Post 200: It keeps happening!

We bring you Faceplants of a nerdier variety, but people still want the ultraviolence.

That’s right. This is post 200 and we here at Faceplant are still going strong. We’ve been very excited to see more and more people coming to our humble blog every week, so excited in fact that we can’t help but keep posting more reviews of the best webcomics, video games, movies, and books we can find. In fact, we have been even busier in the literary section thanks to a little help from our dear friend Biblionerdette. She has been turning out recommendations on all sorts of fantastic and scientific fiction with a few other genres tossed in for good measure at a break neck speed. But this post isn’t about us. Today we once again point the camera at you our audience in accordance with long-standing traditions.

While many of you find Faceplant in search of what we actually offer, that is casual reviews with a little nerd humor, there are plenty who stumble upon our corner of the internet using search terms that are a bit unrelated. Some are funny, others are just disturbing. But hey! The internet is a weird place is it not? After all, it’s been estimated that 2 million people will log on to the internet this year, well most don’t really log on anymore, but you get what I mean. There’s bound to be more than a few nuts out there.

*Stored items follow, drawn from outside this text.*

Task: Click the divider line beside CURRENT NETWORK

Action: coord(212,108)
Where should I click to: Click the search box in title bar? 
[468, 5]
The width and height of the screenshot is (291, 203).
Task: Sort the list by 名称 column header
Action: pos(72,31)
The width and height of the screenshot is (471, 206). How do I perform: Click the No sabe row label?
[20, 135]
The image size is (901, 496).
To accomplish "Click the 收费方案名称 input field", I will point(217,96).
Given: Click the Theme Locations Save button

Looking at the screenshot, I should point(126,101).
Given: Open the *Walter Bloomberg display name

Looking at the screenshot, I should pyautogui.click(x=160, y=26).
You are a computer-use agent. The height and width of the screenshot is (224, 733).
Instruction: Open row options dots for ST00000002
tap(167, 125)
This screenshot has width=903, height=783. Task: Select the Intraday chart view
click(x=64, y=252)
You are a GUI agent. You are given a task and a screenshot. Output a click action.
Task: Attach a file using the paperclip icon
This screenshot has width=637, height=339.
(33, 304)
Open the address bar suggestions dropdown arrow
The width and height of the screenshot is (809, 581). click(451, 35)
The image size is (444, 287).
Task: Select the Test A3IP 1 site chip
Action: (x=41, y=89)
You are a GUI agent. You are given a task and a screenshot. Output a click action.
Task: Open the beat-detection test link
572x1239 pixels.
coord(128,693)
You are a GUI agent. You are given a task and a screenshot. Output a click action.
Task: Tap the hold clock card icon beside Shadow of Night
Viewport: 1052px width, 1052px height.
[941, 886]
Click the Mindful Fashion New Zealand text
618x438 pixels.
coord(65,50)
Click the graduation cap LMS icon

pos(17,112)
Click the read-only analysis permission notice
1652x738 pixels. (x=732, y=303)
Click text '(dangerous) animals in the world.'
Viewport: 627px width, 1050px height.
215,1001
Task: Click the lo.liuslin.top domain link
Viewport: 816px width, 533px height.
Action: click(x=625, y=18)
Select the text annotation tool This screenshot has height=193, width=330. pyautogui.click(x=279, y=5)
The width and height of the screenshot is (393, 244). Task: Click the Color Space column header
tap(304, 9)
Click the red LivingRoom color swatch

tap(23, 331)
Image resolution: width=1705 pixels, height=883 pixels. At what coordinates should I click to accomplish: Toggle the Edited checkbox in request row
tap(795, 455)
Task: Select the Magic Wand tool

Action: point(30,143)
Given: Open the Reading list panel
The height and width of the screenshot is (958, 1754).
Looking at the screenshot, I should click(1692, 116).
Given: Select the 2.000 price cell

Milla Jovovich isn’t actually naked

By far the highest number of search terms that bring people to Faceplant revolve around the movie The Fifth Element. Tophat had no idea the can of worms he was opening when he reviewed the cult classic sci-fi flick. Apparently the film is huge in the gay community, I’m guessing that has to do with the flamboyant performance by Chris Tucker. But plenty of people are looking for picks of the barely clad Milla Jovovich. What they always seem to forget is the movie was rated PG-13 so Milla may be wearing weird bandages that expose a lot of skin, all the most provocative areas are well covered. I think they’re hoping for some secret alternate version of the film that shows more skin. They won’t find it here though. Regardless the post has surpassed Elrood’s Blizzcon photos by more than a 1000 hits to take the top spot.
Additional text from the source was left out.